Big Blue on OOXML

Some will probably say “it’s about time too”…

IBM has made public an article written by Peter Seebach called “OOXML: What’s the big deal?”.

In it Peter explains in clear and unambiguous language why Microsoft’s OOXML document format (also know as DIS29500 or ECMA-376) is not fit to be an international standard.

Stating what has already been said many times before might be construed as boring or repetitive, but in this case Peter gives a refreshingly concise review and summary of the main issues. Many of which have been lost in the verbosity and plethora of opinion and conjecture that abounds on the web regarding OOXML.
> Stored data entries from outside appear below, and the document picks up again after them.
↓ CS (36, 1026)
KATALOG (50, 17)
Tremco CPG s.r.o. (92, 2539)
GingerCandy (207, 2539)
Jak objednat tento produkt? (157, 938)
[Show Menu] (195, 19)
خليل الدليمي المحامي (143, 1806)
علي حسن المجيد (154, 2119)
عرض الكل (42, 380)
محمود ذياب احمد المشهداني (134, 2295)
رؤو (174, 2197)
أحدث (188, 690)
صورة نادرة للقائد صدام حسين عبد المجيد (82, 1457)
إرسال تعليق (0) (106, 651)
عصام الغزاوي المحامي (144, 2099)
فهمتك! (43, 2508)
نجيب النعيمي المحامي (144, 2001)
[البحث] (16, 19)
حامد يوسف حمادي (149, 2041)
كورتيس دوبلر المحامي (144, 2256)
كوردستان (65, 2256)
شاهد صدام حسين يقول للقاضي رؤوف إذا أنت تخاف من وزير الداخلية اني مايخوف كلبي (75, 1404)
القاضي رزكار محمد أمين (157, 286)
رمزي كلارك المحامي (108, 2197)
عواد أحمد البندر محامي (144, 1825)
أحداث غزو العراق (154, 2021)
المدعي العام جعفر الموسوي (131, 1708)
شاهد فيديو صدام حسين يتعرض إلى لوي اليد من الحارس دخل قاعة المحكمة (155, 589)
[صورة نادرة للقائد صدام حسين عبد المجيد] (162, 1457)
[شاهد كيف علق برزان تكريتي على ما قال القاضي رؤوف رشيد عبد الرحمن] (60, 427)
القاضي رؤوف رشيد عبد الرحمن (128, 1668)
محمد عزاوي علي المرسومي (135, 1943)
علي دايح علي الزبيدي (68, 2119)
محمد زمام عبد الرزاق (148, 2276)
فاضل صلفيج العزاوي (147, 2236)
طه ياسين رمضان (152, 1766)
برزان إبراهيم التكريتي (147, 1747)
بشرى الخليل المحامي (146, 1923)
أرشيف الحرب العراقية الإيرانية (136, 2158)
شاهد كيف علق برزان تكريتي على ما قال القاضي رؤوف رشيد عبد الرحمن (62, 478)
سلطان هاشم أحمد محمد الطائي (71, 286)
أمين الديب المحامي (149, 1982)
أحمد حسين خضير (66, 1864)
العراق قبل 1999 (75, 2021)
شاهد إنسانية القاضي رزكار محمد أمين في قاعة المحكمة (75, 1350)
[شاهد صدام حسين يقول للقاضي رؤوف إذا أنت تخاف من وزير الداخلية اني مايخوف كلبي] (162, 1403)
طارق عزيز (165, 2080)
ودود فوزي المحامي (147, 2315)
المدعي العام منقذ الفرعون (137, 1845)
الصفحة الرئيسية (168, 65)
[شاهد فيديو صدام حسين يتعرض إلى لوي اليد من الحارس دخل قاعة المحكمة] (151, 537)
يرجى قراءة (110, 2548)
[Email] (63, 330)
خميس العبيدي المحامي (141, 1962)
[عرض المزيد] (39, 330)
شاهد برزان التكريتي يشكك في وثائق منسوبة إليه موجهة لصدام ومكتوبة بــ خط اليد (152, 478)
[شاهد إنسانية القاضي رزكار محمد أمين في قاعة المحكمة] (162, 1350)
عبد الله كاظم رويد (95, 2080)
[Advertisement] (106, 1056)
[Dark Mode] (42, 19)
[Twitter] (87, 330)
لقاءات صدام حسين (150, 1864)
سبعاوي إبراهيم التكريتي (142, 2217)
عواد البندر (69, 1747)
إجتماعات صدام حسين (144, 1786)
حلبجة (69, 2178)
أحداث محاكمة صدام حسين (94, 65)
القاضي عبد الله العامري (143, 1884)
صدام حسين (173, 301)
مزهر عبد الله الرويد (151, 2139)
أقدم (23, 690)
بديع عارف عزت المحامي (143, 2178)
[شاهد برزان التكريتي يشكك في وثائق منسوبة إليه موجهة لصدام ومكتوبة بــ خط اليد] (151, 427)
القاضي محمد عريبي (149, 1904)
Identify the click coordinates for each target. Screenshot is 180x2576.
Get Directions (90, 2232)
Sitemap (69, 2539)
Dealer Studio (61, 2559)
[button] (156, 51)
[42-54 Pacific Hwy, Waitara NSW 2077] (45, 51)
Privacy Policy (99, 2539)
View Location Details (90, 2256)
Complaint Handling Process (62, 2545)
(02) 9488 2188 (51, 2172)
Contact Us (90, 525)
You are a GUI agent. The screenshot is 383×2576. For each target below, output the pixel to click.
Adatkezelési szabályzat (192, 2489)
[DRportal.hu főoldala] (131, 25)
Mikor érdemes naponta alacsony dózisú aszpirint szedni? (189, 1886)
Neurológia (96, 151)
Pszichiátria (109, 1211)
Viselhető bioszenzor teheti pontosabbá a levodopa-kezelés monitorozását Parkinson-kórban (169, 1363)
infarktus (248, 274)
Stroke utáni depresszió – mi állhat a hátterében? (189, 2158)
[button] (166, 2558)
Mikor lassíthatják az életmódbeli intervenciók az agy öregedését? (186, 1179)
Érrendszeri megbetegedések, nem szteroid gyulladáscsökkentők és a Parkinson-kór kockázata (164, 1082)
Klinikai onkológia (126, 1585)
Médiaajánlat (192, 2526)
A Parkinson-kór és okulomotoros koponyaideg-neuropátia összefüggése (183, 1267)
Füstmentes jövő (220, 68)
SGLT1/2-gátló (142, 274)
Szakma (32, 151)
Here are couple of salient comments from the piece:

There have been a number of technical complaints made about OOXML. Every one of them comes down to the same base complaint: Rather than specifying a reasonable common interchange format, OOXML specifies the whole feature set of Microsoft Office, down to bug compatibility. This creates a burden on other implementers which is simply unreasonable (and in fact impossible) to meet, while conveniently being precisely what Microsoft is already shipping. That raises a lot of concerns.

He goes on to examine three categories of “showstopper problems” and gives examples in each. The final category, “Unique Features”, is quite damming in it’s final analysis…

Probably the most famous example is one of the optional settings provided in OOXML. The setting is called “useWord97LineBreakRules”, and it specifies to use the line-break rules that were used in Word ’97 for East Asian documents. Much like the previous examples, this is of course impossible for anyone else to do, as no specification of these rules is provided. In fact, the OOXML standard even warns implementers not to implement this:

The OOXML standard’s guidance for useWord97LineBreakRules

[Guidance: To faithfully replicate this behavior, applications must imitate the behavior of that application, which involves many possible behaviors and cannot be faithfully placed into narrative for this Office Open XML Standard. If applications wish to match this behavior, they must utilize and duplicate the output of those applications. It is recommended that applications not intentionally replicate this behavior as it was deprecated due to issues with its output, and is maintained only for compatibility with existing documents from that application. end guidance]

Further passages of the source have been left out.